*Exercise aim*. Could you give the records below again exactly as they stand?
***
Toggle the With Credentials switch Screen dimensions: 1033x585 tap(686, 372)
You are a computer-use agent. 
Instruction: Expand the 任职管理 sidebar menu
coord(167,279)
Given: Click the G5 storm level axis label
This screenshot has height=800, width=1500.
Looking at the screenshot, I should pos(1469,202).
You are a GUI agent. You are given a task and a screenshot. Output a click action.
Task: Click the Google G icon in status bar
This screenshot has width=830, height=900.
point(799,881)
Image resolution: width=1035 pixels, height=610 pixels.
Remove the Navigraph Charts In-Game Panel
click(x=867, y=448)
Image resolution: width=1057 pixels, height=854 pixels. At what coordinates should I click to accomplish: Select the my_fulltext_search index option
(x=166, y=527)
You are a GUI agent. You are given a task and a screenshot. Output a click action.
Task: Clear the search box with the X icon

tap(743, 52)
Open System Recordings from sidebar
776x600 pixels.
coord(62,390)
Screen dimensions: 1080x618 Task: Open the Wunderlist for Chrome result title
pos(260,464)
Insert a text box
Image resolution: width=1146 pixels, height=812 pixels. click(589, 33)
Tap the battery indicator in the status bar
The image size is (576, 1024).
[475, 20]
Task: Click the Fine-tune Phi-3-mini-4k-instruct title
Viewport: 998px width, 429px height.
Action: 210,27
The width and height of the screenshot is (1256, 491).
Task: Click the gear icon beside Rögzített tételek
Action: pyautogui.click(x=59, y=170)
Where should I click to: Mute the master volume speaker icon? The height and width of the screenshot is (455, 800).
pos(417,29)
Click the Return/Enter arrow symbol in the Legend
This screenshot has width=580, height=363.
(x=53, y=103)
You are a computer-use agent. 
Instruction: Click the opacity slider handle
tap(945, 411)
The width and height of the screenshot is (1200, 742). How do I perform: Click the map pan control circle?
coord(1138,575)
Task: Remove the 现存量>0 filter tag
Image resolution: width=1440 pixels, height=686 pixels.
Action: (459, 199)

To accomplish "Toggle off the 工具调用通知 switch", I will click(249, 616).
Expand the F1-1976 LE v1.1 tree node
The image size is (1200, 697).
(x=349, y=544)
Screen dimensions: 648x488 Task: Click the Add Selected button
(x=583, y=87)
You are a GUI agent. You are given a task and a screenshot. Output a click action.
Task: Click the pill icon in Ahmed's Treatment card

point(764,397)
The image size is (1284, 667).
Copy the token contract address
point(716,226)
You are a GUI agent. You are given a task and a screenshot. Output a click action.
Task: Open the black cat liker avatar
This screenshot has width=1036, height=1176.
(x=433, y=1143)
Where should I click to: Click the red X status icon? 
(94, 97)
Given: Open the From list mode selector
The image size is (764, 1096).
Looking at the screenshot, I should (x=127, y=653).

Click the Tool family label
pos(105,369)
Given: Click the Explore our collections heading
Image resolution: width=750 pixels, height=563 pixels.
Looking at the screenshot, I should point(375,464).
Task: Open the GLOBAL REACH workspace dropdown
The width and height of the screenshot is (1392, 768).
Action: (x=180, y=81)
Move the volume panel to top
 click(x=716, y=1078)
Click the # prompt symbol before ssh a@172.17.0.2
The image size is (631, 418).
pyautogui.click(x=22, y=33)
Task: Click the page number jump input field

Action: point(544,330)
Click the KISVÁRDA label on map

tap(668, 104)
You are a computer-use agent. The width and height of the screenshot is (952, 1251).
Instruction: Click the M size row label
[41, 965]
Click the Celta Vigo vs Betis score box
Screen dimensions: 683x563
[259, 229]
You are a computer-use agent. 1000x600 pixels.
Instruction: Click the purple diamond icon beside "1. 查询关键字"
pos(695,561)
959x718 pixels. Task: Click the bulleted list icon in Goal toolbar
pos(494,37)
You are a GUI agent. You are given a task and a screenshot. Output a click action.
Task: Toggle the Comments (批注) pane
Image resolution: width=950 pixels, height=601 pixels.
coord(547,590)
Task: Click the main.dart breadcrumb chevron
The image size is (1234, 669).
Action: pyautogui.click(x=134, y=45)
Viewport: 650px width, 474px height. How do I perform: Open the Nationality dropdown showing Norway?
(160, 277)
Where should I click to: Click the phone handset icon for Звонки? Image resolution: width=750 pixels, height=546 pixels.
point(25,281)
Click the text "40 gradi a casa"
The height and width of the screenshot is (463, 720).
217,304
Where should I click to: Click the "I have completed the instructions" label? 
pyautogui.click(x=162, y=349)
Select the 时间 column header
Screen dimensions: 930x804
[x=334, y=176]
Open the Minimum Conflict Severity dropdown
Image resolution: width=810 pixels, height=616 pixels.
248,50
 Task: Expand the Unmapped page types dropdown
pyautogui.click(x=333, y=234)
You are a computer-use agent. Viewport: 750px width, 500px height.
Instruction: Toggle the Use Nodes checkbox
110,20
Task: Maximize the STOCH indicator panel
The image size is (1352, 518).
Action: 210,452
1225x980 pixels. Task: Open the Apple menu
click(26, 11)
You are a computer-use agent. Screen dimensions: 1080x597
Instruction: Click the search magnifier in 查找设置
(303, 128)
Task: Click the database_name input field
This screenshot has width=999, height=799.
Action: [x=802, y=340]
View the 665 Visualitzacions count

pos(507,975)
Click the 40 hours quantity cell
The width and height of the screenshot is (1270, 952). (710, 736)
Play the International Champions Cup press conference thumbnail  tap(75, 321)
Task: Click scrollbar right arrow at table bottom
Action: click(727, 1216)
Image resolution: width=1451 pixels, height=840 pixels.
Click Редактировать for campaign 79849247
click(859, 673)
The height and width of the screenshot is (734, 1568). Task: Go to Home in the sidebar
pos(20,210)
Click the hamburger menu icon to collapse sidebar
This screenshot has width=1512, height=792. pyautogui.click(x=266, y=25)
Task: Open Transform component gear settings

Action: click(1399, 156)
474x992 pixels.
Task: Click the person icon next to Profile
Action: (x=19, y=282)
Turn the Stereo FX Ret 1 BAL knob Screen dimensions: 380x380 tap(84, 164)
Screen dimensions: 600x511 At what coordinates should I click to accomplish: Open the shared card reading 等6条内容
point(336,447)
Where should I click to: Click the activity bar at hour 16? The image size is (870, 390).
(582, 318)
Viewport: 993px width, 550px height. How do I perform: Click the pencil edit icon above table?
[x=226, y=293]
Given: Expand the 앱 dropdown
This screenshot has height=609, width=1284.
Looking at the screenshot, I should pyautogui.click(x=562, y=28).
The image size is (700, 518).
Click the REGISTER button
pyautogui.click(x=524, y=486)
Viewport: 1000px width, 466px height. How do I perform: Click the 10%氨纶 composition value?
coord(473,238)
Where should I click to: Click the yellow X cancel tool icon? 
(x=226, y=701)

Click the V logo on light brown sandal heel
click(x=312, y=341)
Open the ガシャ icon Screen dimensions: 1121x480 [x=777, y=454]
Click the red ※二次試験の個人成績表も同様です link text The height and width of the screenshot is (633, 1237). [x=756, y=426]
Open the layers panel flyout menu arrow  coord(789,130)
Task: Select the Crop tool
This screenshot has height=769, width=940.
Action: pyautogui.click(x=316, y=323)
***
*Your response*.
Toggle the With Credentials switch Screen dimensions: 1033x585 tap(686, 372)
You are a computer-use agent. 
Instruction: Expand the 任职管理 sidebar menu
coord(167,279)
Given: Click the G5 storm level axis label
This screenshot has height=800, width=1500.
Looking at the screenshot, I should pos(1469,202).
You are a GUI agent. You are given a task and a screenshot. Output a click action.
Task: Click the Google G icon in status bar
This screenshot has width=830, height=900.
point(799,881)
Image resolution: width=1035 pixels, height=610 pixels.
Remove the Navigraph Charts In-Game Panel
click(x=867, y=448)
Image resolution: width=1057 pixels, height=854 pixels. At what coordinates should I click to accomplish: Select the my_fulltext_search index option
(x=166, y=527)
You are a GUI agent. You are given a task and a screenshot. Output a click action.
Task: Clear the search box with the X icon

tap(743, 52)
Open System Recordings from sidebar
776x600 pixels.
coord(62,390)
Screen dimensions: 1080x618 Task: Open the Wunderlist for Chrome result title
pos(260,464)
Insert a text box
Image resolution: width=1146 pixels, height=812 pixels. click(589, 33)
Tap the battery indicator in the status bar
The image size is (576, 1024).
[475, 20]
Task: Click the Fine-tune Phi-3-mini-4k-instruct title
Viewport: 998px width, 429px height.
Action: 210,27
The width and height of the screenshot is (1256, 491).
Task: Click the gear icon beside Rögzített tételek
Action: pyautogui.click(x=59, y=170)
Where should I click to: Mute the master volume speaker icon? The height and width of the screenshot is (455, 800).
pos(417,29)
Click the Return/Enter arrow symbol in the Legend
This screenshot has width=580, height=363.
(x=53, y=103)
You are a computer-use agent. 
Instruction: Click the opacity slider handle
tap(945, 411)
The width and height of the screenshot is (1200, 742). How do I perform: Click the map pan control circle?
coord(1138,575)
Task: Remove the 现存量>0 filter tag
Image resolution: width=1440 pixels, height=686 pixels.
Action: (459, 199)

To accomplish "Toggle off the 工具调用通知 switch", I will click(249, 616).
Expand the F1-1976 LE v1.1 tree node
The image size is (1200, 697).
(x=349, y=544)
Screen dimensions: 648x488 Task: Click the Add Selected button
(x=583, y=87)
You are a GUI agent. You are given a task and a screenshot. Output a click action.
Task: Click the pill icon in Ahmed's Treatment card

point(764,397)
The image size is (1284, 667).
Copy the token contract address
point(716,226)
You are a GUI agent. You are given a task and a screenshot. Output a click action.
Task: Open the black cat liker avatar
This screenshot has width=1036, height=1176.
(x=433, y=1143)
Where should I click to: Click the red X status icon? 
(94, 97)
Given: Open the From list mode selector
The image size is (764, 1096).
Looking at the screenshot, I should (x=127, y=653).

Click the Tool family label
pos(105,369)
Given: Click the Explore our collections heading
Image resolution: width=750 pixels, height=563 pixels.
Looking at the screenshot, I should point(375,464).
Task: Open the GLOBAL REACH workspace dropdown
The width and height of the screenshot is (1392, 768).
Action: (x=180, y=81)
Move the volume panel to top
 click(x=716, y=1078)
Click the # prompt symbol before ssh a@172.17.0.2
The image size is (631, 418).
pyautogui.click(x=22, y=33)
Task: Click the page number jump input field

Action: point(544,330)
Click the KISVÁRDA label on map

tap(668, 104)
You are a computer-use agent. The width and height of the screenshot is (952, 1251).
Instruction: Click the M size row label
[41, 965]
Click the Celta Vigo vs Betis score box
Screen dimensions: 683x563
[259, 229]
You are a computer-use agent. 1000x600 pixels.
Instruction: Click the purple diamond icon beside "1. 查询关键字"
pos(695,561)
959x718 pixels. Task: Click the bulleted list icon in Goal toolbar
pos(494,37)
You are a GUI agent. You are given a task and a screenshot. Output a click action.
Task: Toggle the Comments (批注) pane
Image resolution: width=950 pixels, height=601 pixels.
coord(547,590)
Task: Click the main.dart breadcrumb chevron
The image size is (1234, 669).
Action: pyautogui.click(x=134, y=45)
Viewport: 650px width, 474px height. How do I perform: Open the Nationality dropdown showing Norway?
(160, 277)
Where should I click to: Click the phone handset icon for Звонки? Image resolution: width=750 pixels, height=546 pixels.
point(25,281)
Click the text "40 gradi a casa"
The height and width of the screenshot is (463, 720).
217,304
Where should I click to: Click the "I have completed the instructions" label? 
pyautogui.click(x=162, y=349)
Select the 时间 column header
Screen dimensions: 930x804
[x=334, y=176]
Open the Minimum Conflict Severity dropdown
Image resolution: width=810 pixels, height=616 pixels.
248,50
 Task: Expand the Unmapped page types dropdown
pyautogui.click(x=333, y=234)
You are a computer-use agent. Viewport: 750px width, 500px height.
Instruction: Toggle the Use Nodes checkbox
110,20
Task: Maximize the STOCH indicator panel
The image size is (1352, 518).
Action: 210,452
1225x980 pixels. Task: Open the Apple menu
click(26, 11)
You are a computer-use agent. Screen dimensions: 1080x597
Instruction: Click the search magnifier in 查找设置
(303, 128)
Task: Click the database_name input field
This screenshot has width=999, height=799.
Action: [x=802, y=340]
View the 665 Visualitzacions count

pos(507,975)
Click the 40 hours quantity cell
The width and height of the screenshot is (1270, 952). (710, 736)
Play the International Champions Cup press conference thumbnail  tap(75, 321)
Task: Click scrollbar right arrow at table bottom
Action: click(727, 1216)
Image resolution: width=1451 pixels, height=840 pixels.
Click Редактировать for campaign 79849247
click(859, 673)
The height and width of the screenshot is (734, 1568). Task: Go to Home in the sidebar
pos(20,210)
Click the hamburger menu icon to collapse sidebar
This screenshot has width=1512, height=792. pyautogui.click(x=266, y=25)
Task: Open Transform component gear settings

Action: click(1399, 156)
474x992 pixels.
Task: Click the person icon next to Profile
Action: (x=19, y=282)
Turn the Stereo FX Ret 1 BAL knob Screen dimensions: 380x380 tap(84, 164)
Screen dimensions: 600x511 At what coordinates should I click to accomplish: Open the shared card reading 等6条内容
point(336,447)
Where should I click to: Click the activity bar at hour 16? The image size is (870, 390).
(582, 318)
Viewport: 993px width, 550px height. How do I perform: Click the pencil edit icon above table?
[x=226, y=293]
Given: Expand the 앱 dropdown
This screenshot has height=609, width=1284.
Looking at the screenshot, I should pyautogui.click(x=562, y=28).
The image size is (700, 518).
Click the REGISTER button
pyautogui.click(x=524, y=486)
Viewport: 1000px width, 466px height. How do I perform: Click the 10%氨纶 composition value?
coord(473,238)
Where should I click to: Click the yellow X cancel tool icon? 
(x=226, y=701)

Click the V logo on light brown sandal heel
click(x=312, y=341)
Open the ガシャ icon Screen dimensions: 1121x480 [x=777, y=454]
Click the red ※二次試験の個人成績表も同様です link text The height and width of the screenshot is (633, 1237). [x=756, y=426]
Open the layers panel flyout menu arrow  coord(789,130)
Task: Select the Crop tool
This screenshot has height=769, width=940.
Action: pyautogui.click(x=316, y=323)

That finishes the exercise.